Abstract: Twenty-first century urban planners have identified the understanding of complex city traffic patterns as a major priority, leading to a sharp increase in the amount and the diversity of traffic data being collected. For instance, taxi companies in an increasing number of major cities have started recording metadata for every individual car ride. In this paper, we show that we can leverage network optimization insights to extract accurate travel time estimations from such origin-destination data, using information from a large number of taxi trips to reconstruct the traffic patterns in an entire city on a variety of timescales. We develop a method that tractably exploits origin-destination data, and draws from its optimization framework the flexibility needed to take advantage of other sources of traffic information. Using synthetic data, we establish the robustness of our algorithm to uncertainty, and display its ability to significantly reduce input variance. We show empirically that our algorithm can leverage any available amount of data, even in a high-variance environment, to provide insights about urban traffic patterns on different scales, leading to accurate travel time estimations throughout the network.

Taxi routing in NYC

Abstract: With the emergence of ride-sharing companies that offer transportation on demand at a large scale and the increasing availability of corresponding demand datasets, new challenges arise to develop routing optimization algorithms that can solve massive problems in real time. In this paper, we develop an optimization framework, coupled with a novel and generalizable backbone algorithm, that allows us to dispatch in real time thousands of taxis serving more than 25,000 customers per hour. We provide evidence from historical simulations using New York City routing network and yellow cabs data to show that our algorithms improve upon the performance of existing heuristics in such real-world settings.

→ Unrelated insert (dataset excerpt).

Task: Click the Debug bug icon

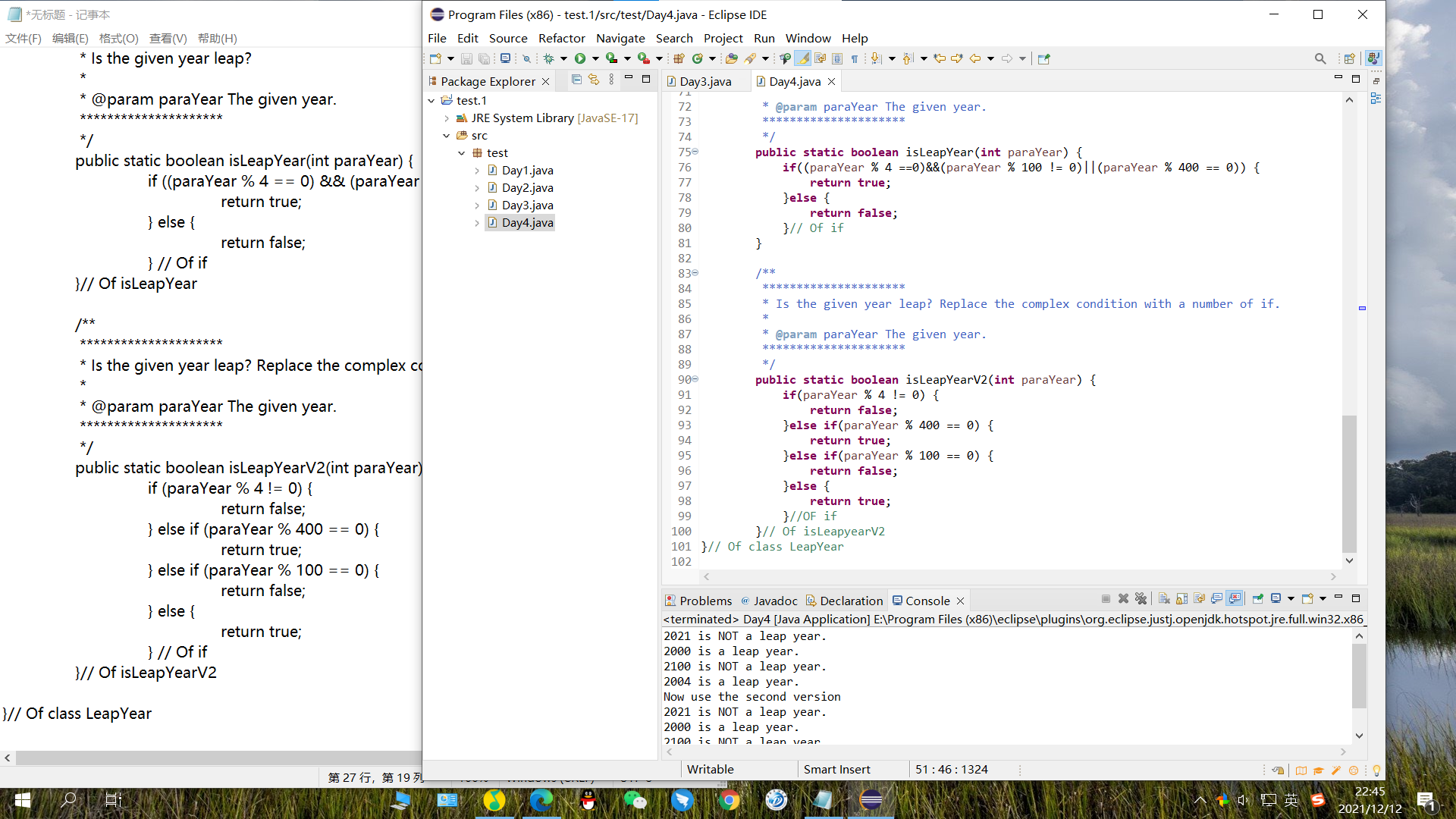Action: (x=548, y=58)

Cal logo reproduced with congestion patterns

Abstract: This article presents a study on freeway networks instrumented with coordinated ramp metering and the ability of such control systems to produce arbitrarily complex congestion patterns within the dynamical limits of the traffic system. The developed method is used to evaluate the potential for an adversary with access to control infrastructure to enact high-level attacks on the underlying freeway system. The attacks are executed using a predictive, coordinated ramp metering controller based on finite-horizon optimal control and multi-objective optimization techniques. The efficacy of the control schemes in carrying out the prescribed attacks is determined via simulations of traffic network models based on the cell transmission model with onramps modeled as queue buffers. Freeway attacks with high-level objectives are presented on two illustrative examples: congestion-on-demand, which aims to create precise, user-specified pockets of congestion, and catch-me-if-you-can, which attempts to aid a fleeing vehicle from pursuant vehicles.

Current Research

New large scale transportation infrastructure are revolutionizing our daily commute. Even more that traditional Uber/Lyft, ride sharing, electric scooters and self driving technologies create the opportunity of exciting and impactful new optimization problems. My current work, in the line of my already published transportation research, explores these applications and try to scale traditional optimization algorithms and formulations to tackle these new challenges.
Stochastic proximal algorithms are a way to explore the intersection of optimization and large scale machine learning. The aim of this work is to show that these algorithms can be competitive with projected first order algorithms (such as stochastic gradient descent) in practice.
Model interpretability is an important topic for today's Operations Research and Machine Learning. This loosely defined property is generally associated with sparsity, decision trees, clustering or some times even neural networks. In this work, we define and study a novel general class of interpretable models.